15 Distributed Systems Concepts You Should Understand Beyond the Buzzwords
15 Concepts That Expose Whether You Actually Understand Distributed Systems or Just Know the Vocabulary
Distributed systems are full of ideas that are easy to name and hard to understand.
A candidate can learn the vocabulary in a weekend, memorize a few one-line definitions, and walk into an interview sounding prepared. For the first few minutes, this often works.
Then the interviewer asks a follow-up, and the surface cracks. The candidate who said the system is “CP” cannot explain what happens during a network partition.
The one who said they would “make it idempotent” cannot say how.
The one who claimed “exactly-once delivery” does not realize they have promised something that is famously impossible to guarantee in the general case. The buzzword was correct, but the understanding behind it was not there.
This is not an accident.
Experienced interviewers know exactly which concepts tend to be memorized rather than understood, and they probe those concepts deliberately.
These are the ideas where a shallow answer and a deep answer start out sounding identical and then diverge sharply the moment a second question arrives.
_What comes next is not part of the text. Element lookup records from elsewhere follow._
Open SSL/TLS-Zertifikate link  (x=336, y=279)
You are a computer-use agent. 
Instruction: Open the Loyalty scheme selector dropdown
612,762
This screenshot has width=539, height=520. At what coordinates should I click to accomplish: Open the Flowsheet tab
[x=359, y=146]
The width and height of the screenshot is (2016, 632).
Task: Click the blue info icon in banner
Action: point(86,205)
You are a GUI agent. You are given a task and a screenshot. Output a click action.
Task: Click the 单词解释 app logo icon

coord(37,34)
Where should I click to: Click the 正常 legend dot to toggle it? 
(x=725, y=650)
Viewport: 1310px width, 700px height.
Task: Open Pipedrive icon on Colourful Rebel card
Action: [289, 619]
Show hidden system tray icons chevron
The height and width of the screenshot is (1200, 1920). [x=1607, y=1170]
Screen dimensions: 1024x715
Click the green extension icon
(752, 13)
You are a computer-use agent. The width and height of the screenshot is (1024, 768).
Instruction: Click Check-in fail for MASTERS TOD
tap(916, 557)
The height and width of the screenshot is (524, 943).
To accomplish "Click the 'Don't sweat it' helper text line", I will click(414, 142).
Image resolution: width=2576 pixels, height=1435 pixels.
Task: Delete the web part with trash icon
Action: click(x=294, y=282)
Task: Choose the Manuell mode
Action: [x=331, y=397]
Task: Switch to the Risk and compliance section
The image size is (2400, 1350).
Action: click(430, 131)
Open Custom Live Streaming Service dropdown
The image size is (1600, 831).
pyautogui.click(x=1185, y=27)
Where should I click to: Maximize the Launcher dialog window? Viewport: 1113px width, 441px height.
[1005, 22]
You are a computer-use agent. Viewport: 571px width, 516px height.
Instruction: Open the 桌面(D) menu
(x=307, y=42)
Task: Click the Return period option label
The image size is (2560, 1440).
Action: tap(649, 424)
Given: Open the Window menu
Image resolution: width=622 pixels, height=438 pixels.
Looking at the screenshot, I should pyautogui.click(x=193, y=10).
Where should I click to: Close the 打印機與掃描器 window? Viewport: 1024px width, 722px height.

They are, in effect, traps, and they are how interviewers separate candidates who truly understand distributed systems from those who have only learned to talk about them.
The good news is that these concepts are knowable. Each one has a shallow version that gets caught and a deeper version that holds up, and the gap between them is learnable.
Once you know where the traps are and what the deep answer looks like, the same questions that expose other candidates become the questions where you demonstrate real depth.
This article walks through fifteen of these concepts. For each one, it explains the idea, the shallow answer that fails, the deeper understanding that succeeds, and what the interviewer is actually probing for.
The goal is to make sure that when these questions come, you are on the right side of the gap.
1. The CAP Theorem
The CAP theorem states that during a network partition, a distributed system must choose between consistency and availability. It is one of the most cited ideas in distributed systems and one of the most misunderstood.
The shallow answer treats CAP as a free choice among three properties, saying a system “picks two of three” from consistency, availability, and partition tolerance. This phrasing reveals the misunderstanding immediately, because partition tolerance is not optional.
Networks fail, and any real distributed system must tolerate partitions, so the actual choice is only between consistency and availability when a partition occurs.
The deep answer is precise. It says that the trade-off only applies during a partition, and that the real decision is what the system does when nodes cannot communicate.
A system can either reject requests to preserve consistency, or keep responding and risk returning stale data to preserve availability.
When there is no partition, a system can be both consistent and available, so CAP is a statement about behavior under failure, not a permanent label.
The deeper answer goes further and mentions PACELC, which extends CAP by noting that even when there is no partition, a system still trades off between latency and consistency. This shows that the candidate understands the trade-off exists continuously, not only during failures.
What the interviewer probes is whether you understand that the choice is conditional and that partition tolerance is mandatory. Saying “pick two of three” is the classic shallow tell.
2. Consistency Is Not One Thing
Many candidates treat consistency as a single property a system either has or lacks.
In reality, consistency is a spectrum of models, and treating it as binary is one of the most common shallow tells.
The shallow answer says a system is “consistent” or “eventually consistent” and stops there, as if those were the only two options and as if “consistent” had a single clear meaning. This misses the rich middle ground.
The deep answer distinguishes among the models.
Strong consistency means every read returns the most recent write.
Eventual consistency means replicas converge over time but may differ briefly. Between them lie models like read-your-writes consistency, where a user always sees their own updates even if others do not yet, monotonic reads, where a user never sees data go backward in time, and causal consistency, where operations that depend on each other are seen in the right order.
A strong candidate picks the weakest model that still satisfies the requirements, since weaker models are cheaper and scale better.
The deeper point is that different data in the same system can use different consistency models, with critical data strongly consistent and tolerant data eventually consistent.
What the interviewer probes is whether you know that “consistency” is a dial with many settings, not a switch. Naming a specific model for specific data is the deep signal.